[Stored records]
--------------------------------------------------
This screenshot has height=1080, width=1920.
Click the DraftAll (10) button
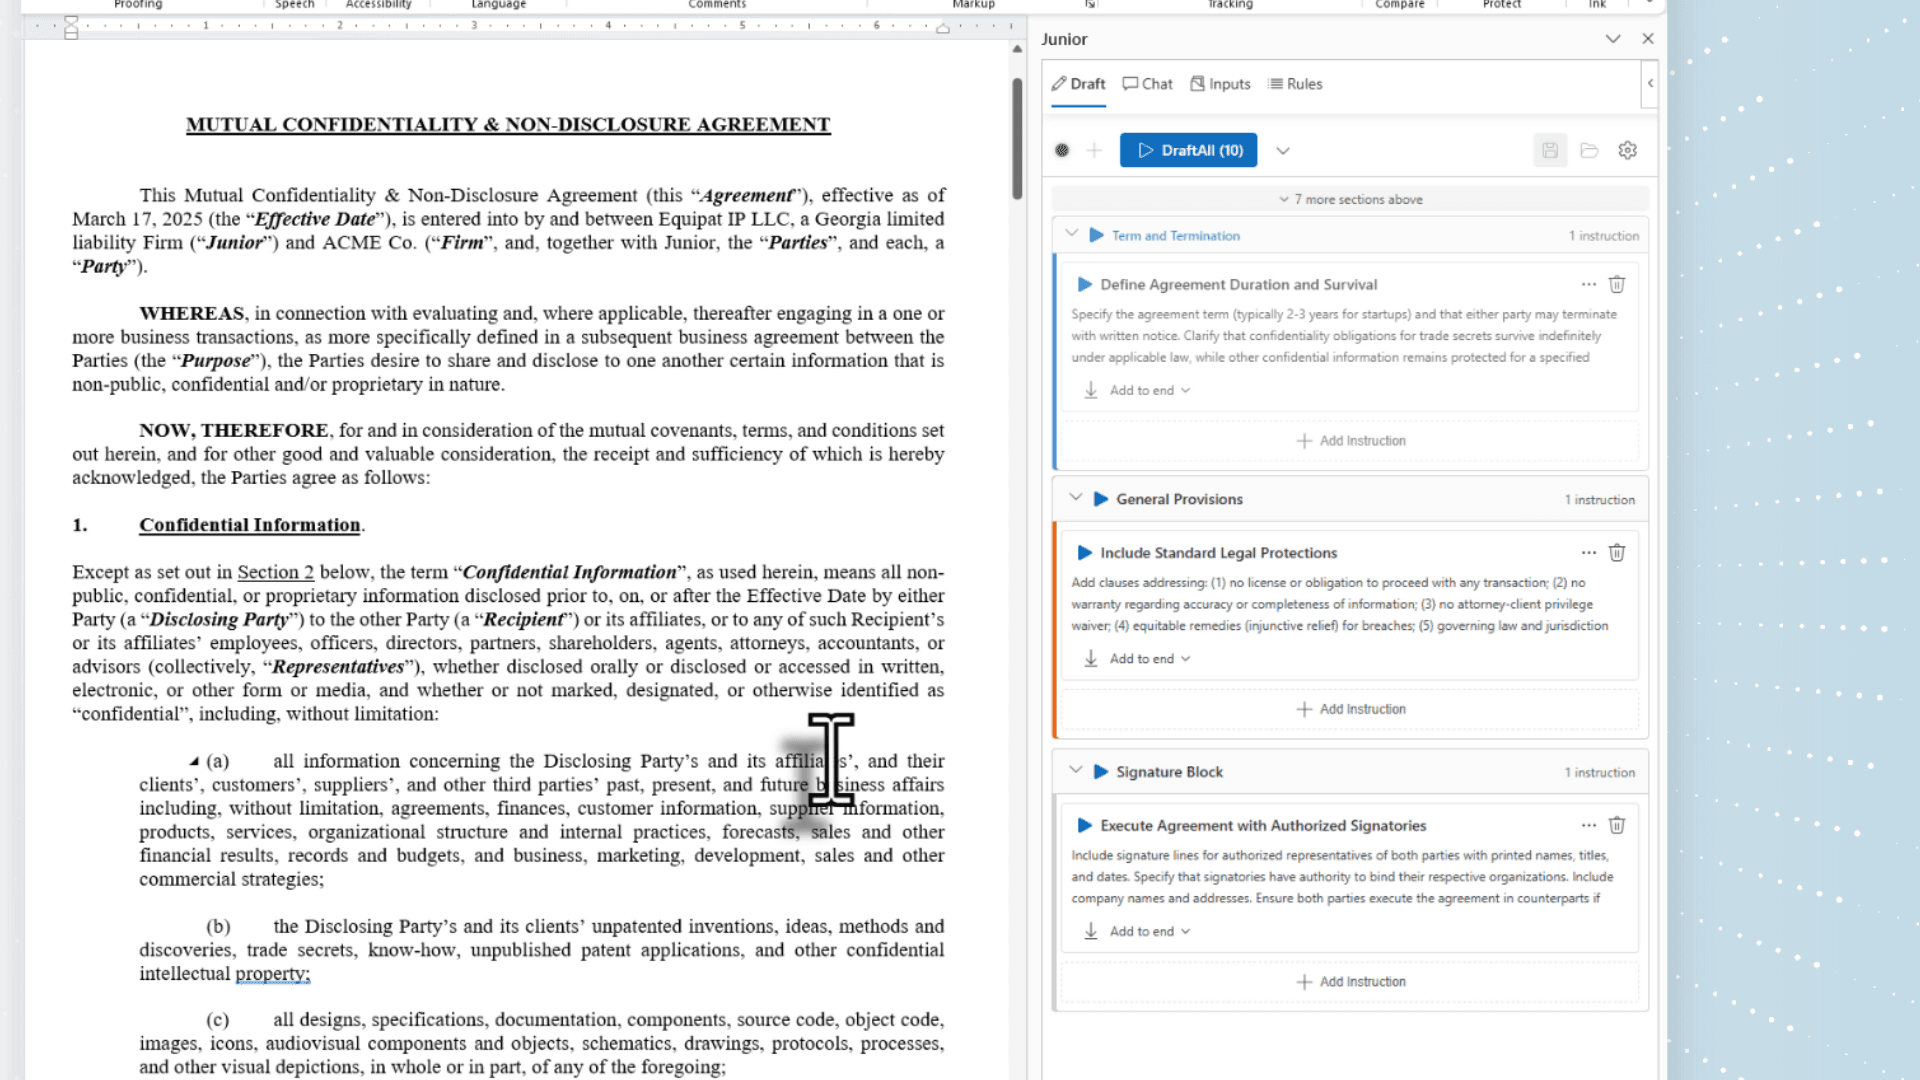pos(1188,150)
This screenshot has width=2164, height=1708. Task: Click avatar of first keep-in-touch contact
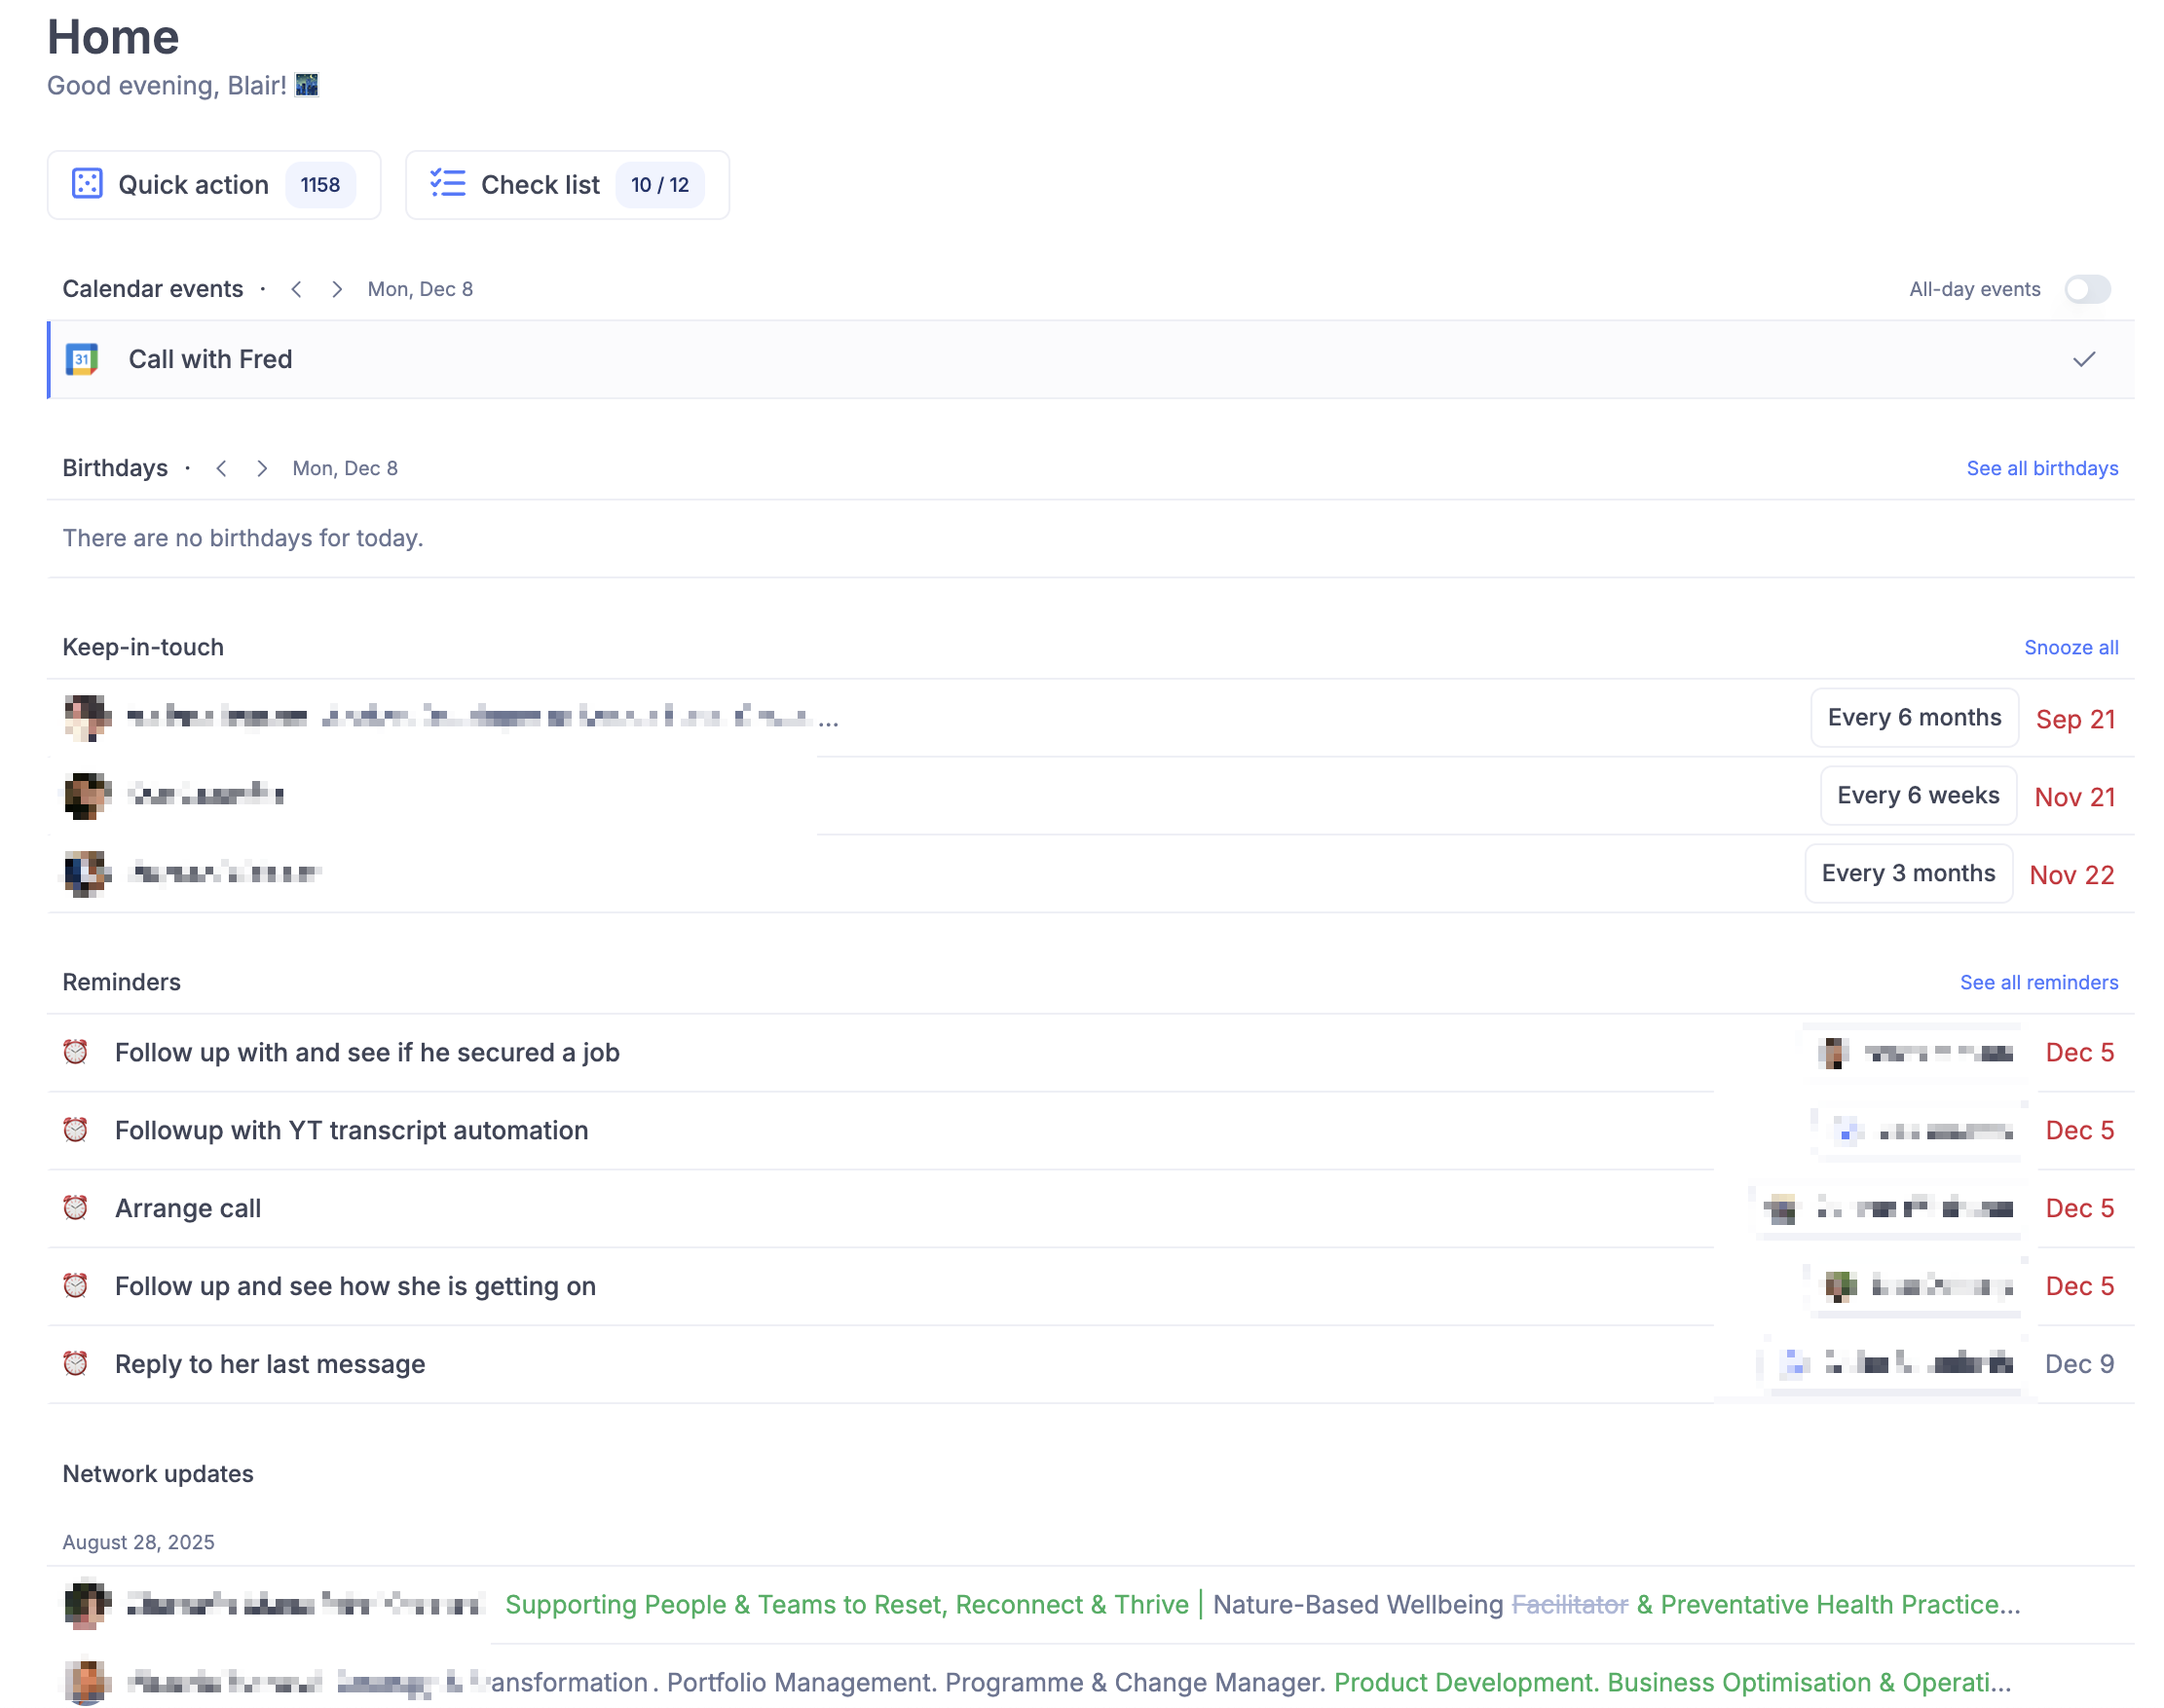click(x=86, y=717)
--------------------------------------------------
### Directions
One exact copy of the data is required, and it should hold no pictures.

### The answer
This screenshot has height=1080, width=1920.
Click the DraftAll (10) button
pos(1188,150)
This screenshot has width=2164, height=1708. Task: Click avatar of first keep-in-touch contact
click(x=86, y=717)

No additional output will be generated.